The purpose of this sacred ritual is simply to make loving peace with my own self. It shouldn’t be necessary for someone as old as I am, but I’m afraid I still suffer from Very Distorted Thinking when I look back at where the heck the time has gone. As a result of doing this for several years now, I’ve seen patterns I could never have seen any other way.
- “Free things can cost a lot.” (Brilliant quote from my great friend Michelle Geffken.) The words “free master class” used online, especially on Facebook, can easily mean you’re about to give over your contact info to watch a free 1-hour advertisement for a real class (paid) that’s they assure us is worth every penny, actually a bargain! I’ve signed up for some of these slippery-slope freebies, and it occasionally has led to purchasing a great class (like this one, MemoirWriting Ink). I do have one very serious rule though. I never, ever sign up for one of these freebies when I’m in a low mood or if I feel I need “fixing.” That is dangerous fiction.
2- “Stop accumulating things and start releasing!” (Another gem, this time from the amazing Melissa Wiley.) This needn’t be a monumental exercise in Marie-Kondo-esque downsizing. No, it can start with finding a simple way to slow spending, combined with a new definition of recycling.
My “slow spending” is a throw back to the time before credit cards (yes, I was alive then!) when many households would go to the bank weekly to cash a check (pre-ATMs as well of course), and use that cash for all the purchases for the next seven days. It works! Run out of cash? Oh well!
I do still carry a credit card: it’s tucked deep in my wallet with a paper wrapped around it saying, “Medical Only” to remind me I’ve made a promise to myself. Each Monday I walk to the ATM and “cash a check” for the same amount. I use that money throughout the week then Sunday night I take whatever is left in my wallet, pour it into a secret box, and start with a fresh bundle of my weekly cash the next day. That way, when I do need more than my weekly amount, I have a secret stash to dip into.
The best part is there’s no complicated Excel budget or math to worry about. It’s a highly tactile and visual method really: now you see it, now you don’t. And you feel so proud of yourself when you stick to this for long enough to see that it really works. You learn to trust yourself.
The second part is “start releasing.” I did an experiment a while back with my embarassing amount of art supplies. I opened up the cabinet where I keep them, and started shopping.
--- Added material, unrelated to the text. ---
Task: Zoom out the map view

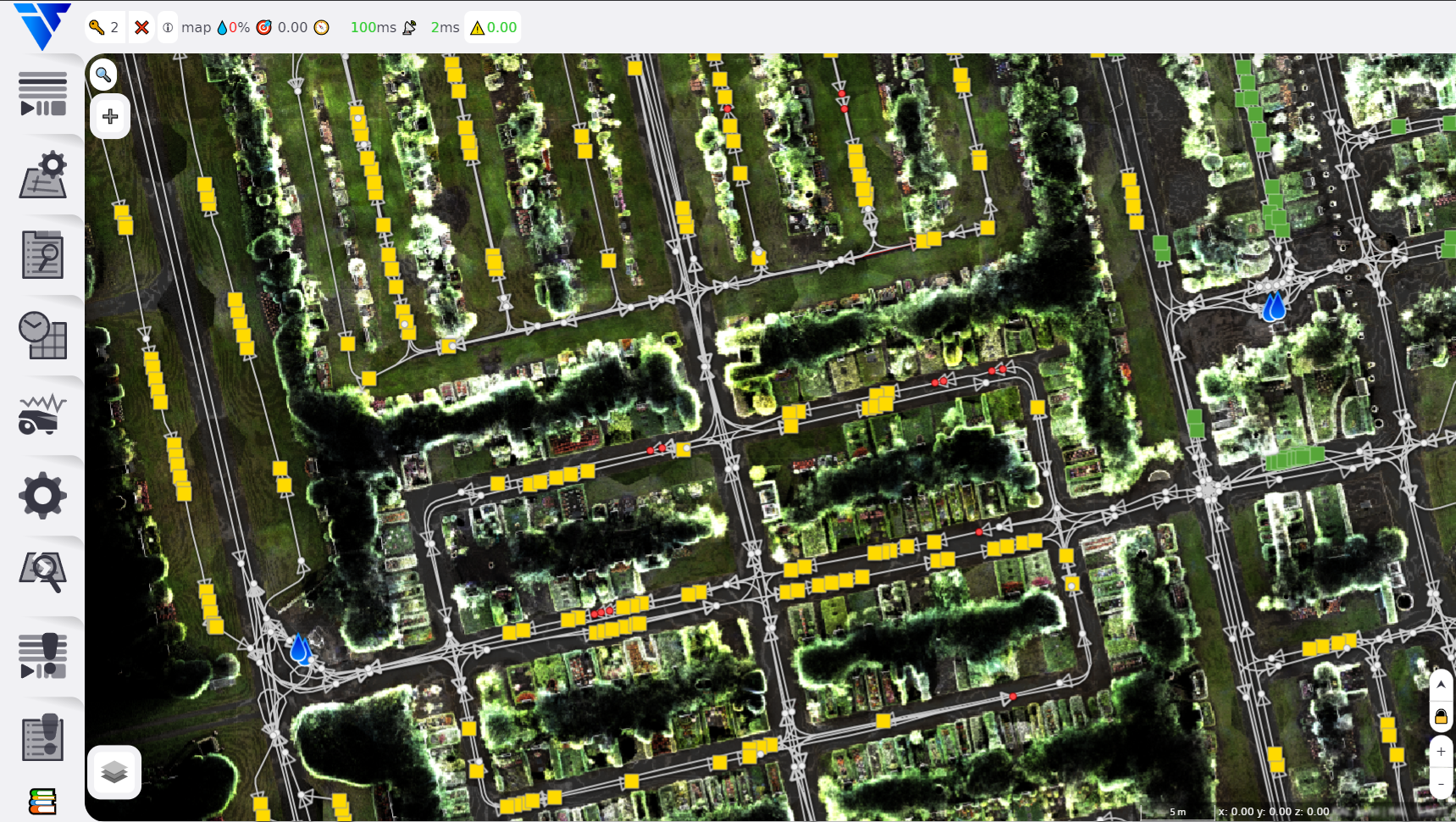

I pulled out my favorites of everything (favorite watercolor cups, favorite brushes, favorite watercolor palettes, favorite pens, pencils, and inks) and put all the rest in a box. The box was then placed under my bed, marked “Open ____”, with a date 6 months hence. Suddenly my favorite toys had room to breath on those cupboard shelves, and I had the opportunity to see if I actually missed any of that stuff I’d tucked away.
It was a great experiment. After a while, I did retrieve just a couple items, but only when I was certain I really missed them. Then when the time came to give away the entire under-the-bed stash to a local school, I was confident there would be no “donor’s remorse.” Painless, and enlightening.
3- “Fall back in love with your own life.” (That quote is actually mine!) As a result of taking stock of how I spend my time and money, and releasing some of the things that no longer serve me, I discovered a contentment that has alluded me in the past. I do recognize this post is all about “first world problems” which many people would envy. All the more reason to tighten my belt, share the wealth, and sally forth with a lighter head and heart. How exciting to begin the new year streamlined, with clear intentions, the spirit of sharing, and pre-paid art classes awaiting me!
May Old Year’s Week liberate you from all your barnacles, and prepare you for bright new discoveries!